■ About this task
The records are to be copied from the line that contains "Viewport: 2553px width, 603px" through their last line, word for word, with every picture left out.
• • • • • • •
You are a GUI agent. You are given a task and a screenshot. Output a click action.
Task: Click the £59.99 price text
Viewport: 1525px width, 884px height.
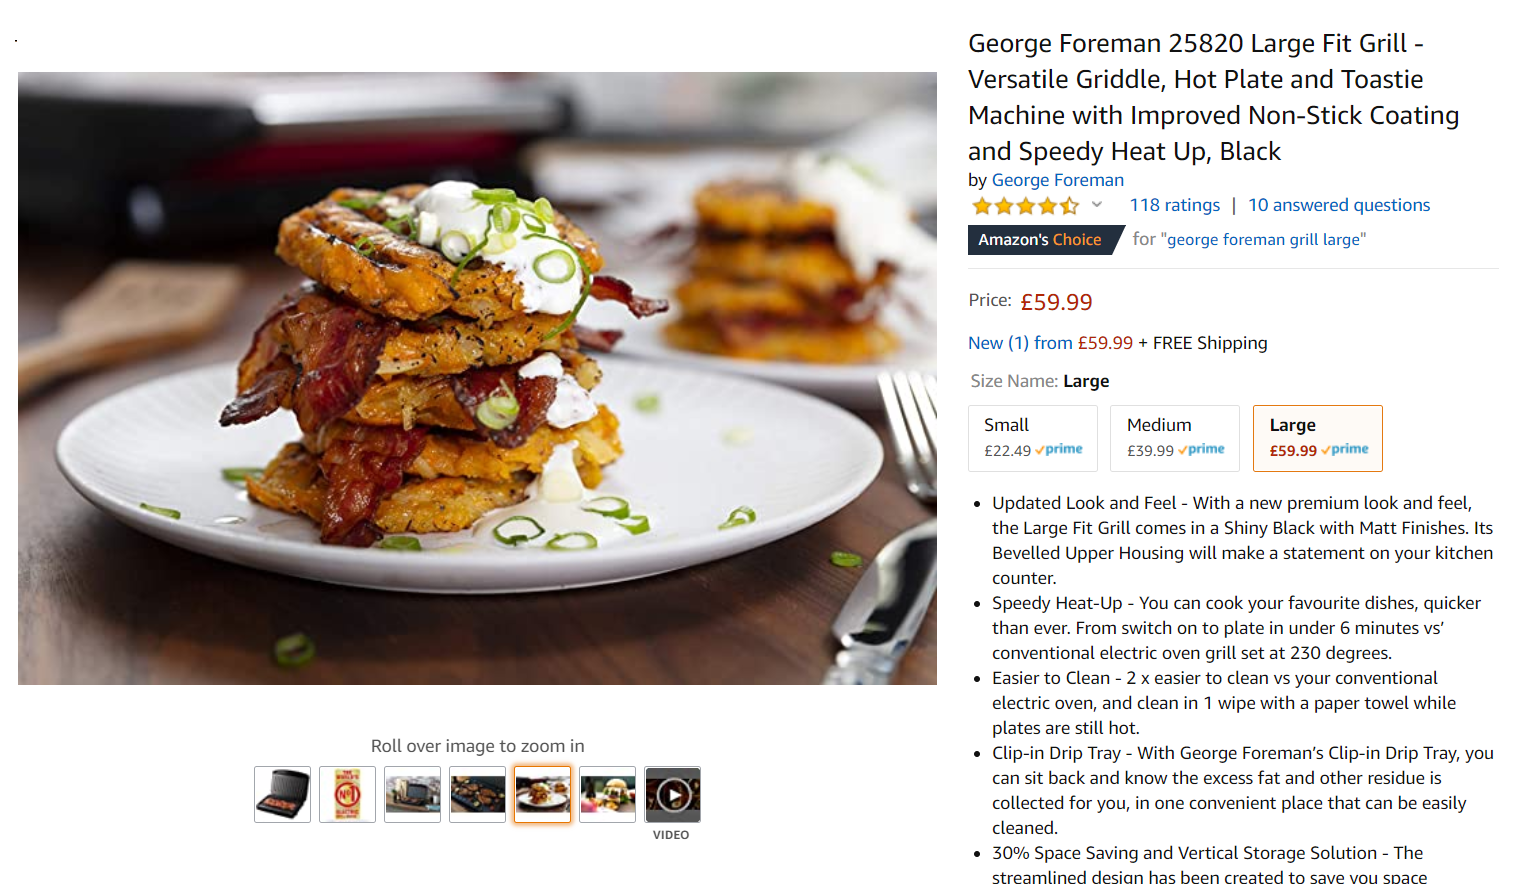tap(1056, 302)
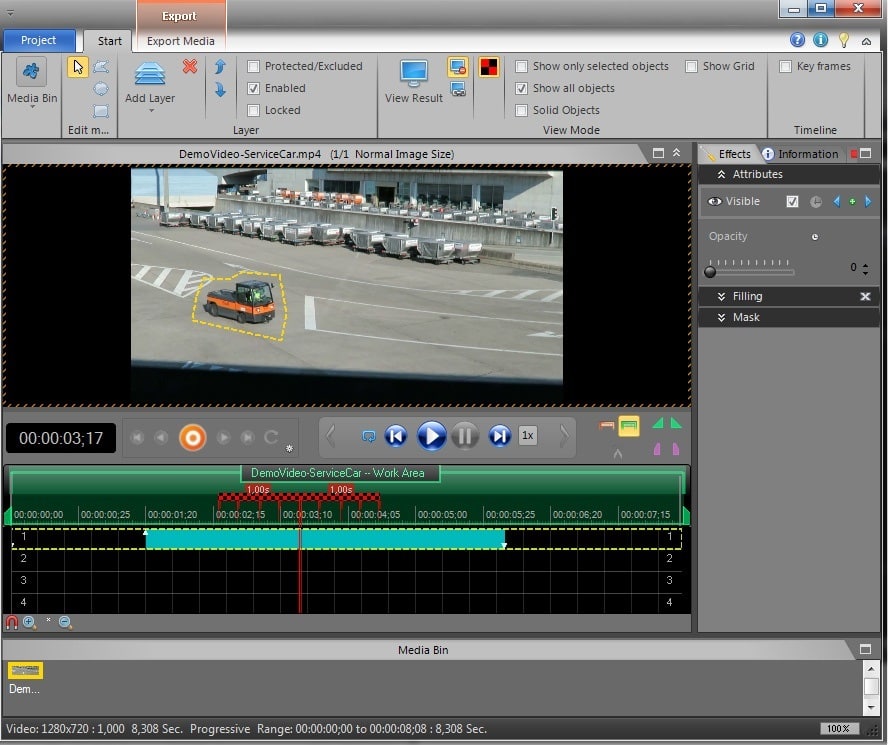Click the red delete layer X icon
The height and width of the screenshot is (745, 888).
(x=190, y=66)
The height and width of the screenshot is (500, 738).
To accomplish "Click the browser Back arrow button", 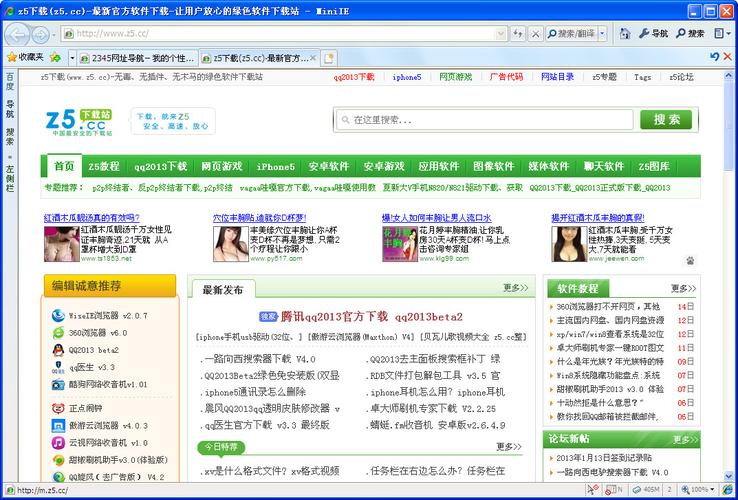I will [17, 33].
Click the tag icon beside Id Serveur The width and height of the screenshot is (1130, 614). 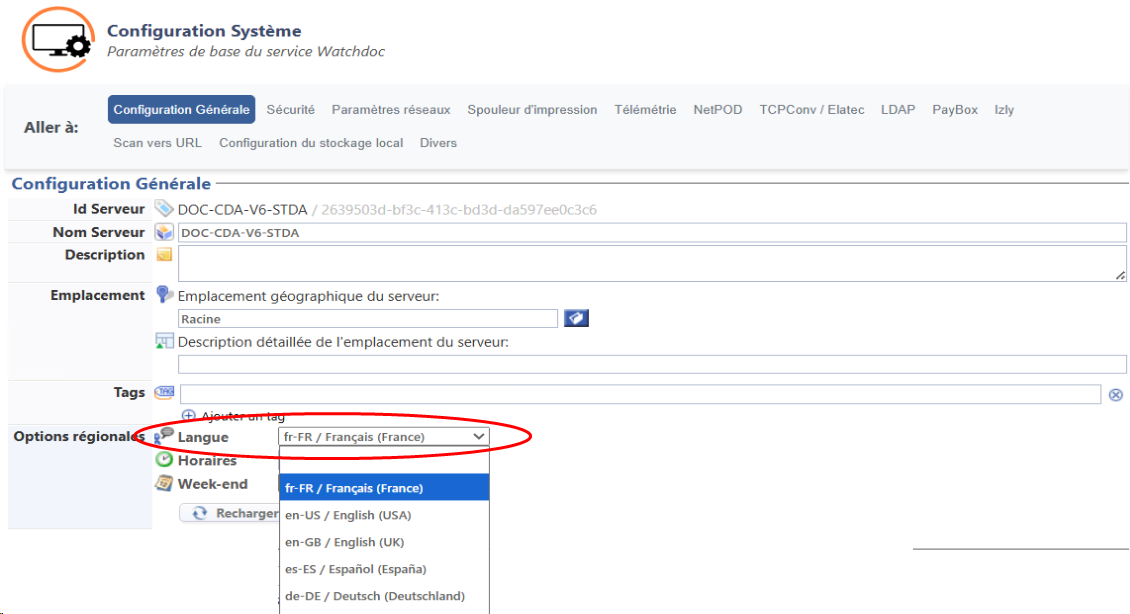click(x=164, y=209)
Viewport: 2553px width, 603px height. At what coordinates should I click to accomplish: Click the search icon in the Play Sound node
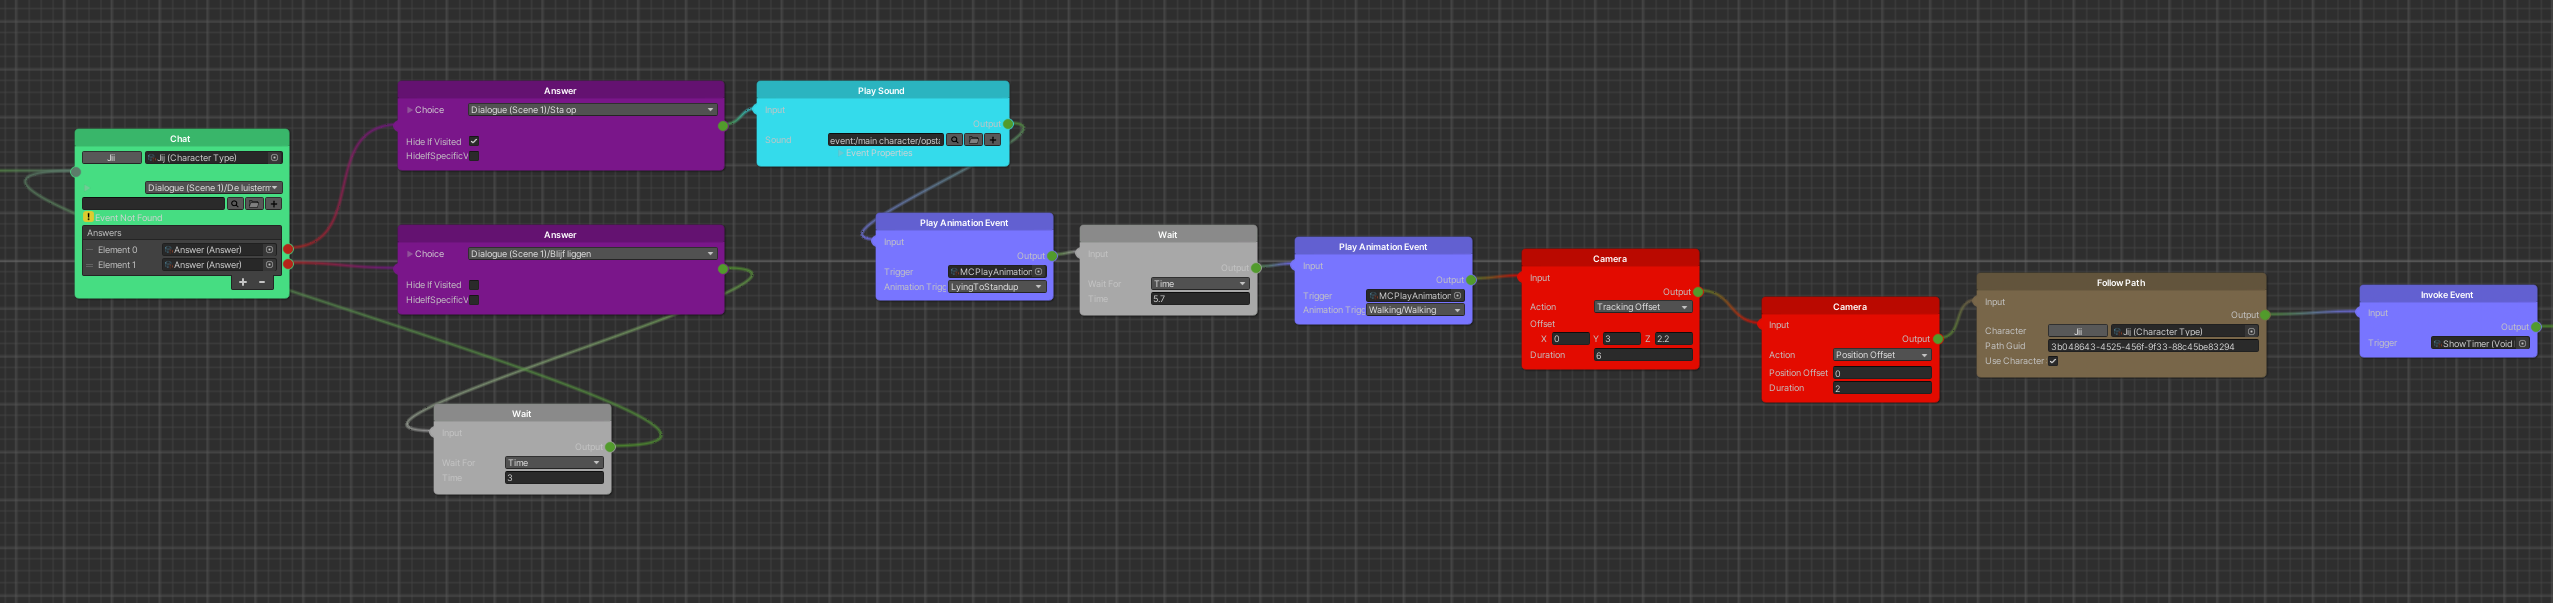click(x=954, y=140)
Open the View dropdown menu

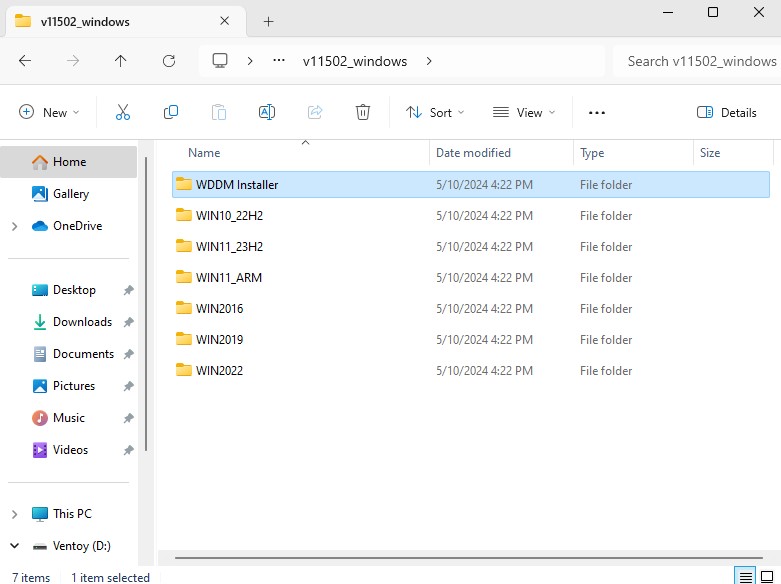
• • • • • • •
■ Output for this task
Viewport: 2553px width, 603px height. At what coordinates should I click to accomplish: Click the search icon in the Play Sound node
click(x=954, y=140)
Open the View dropdown menu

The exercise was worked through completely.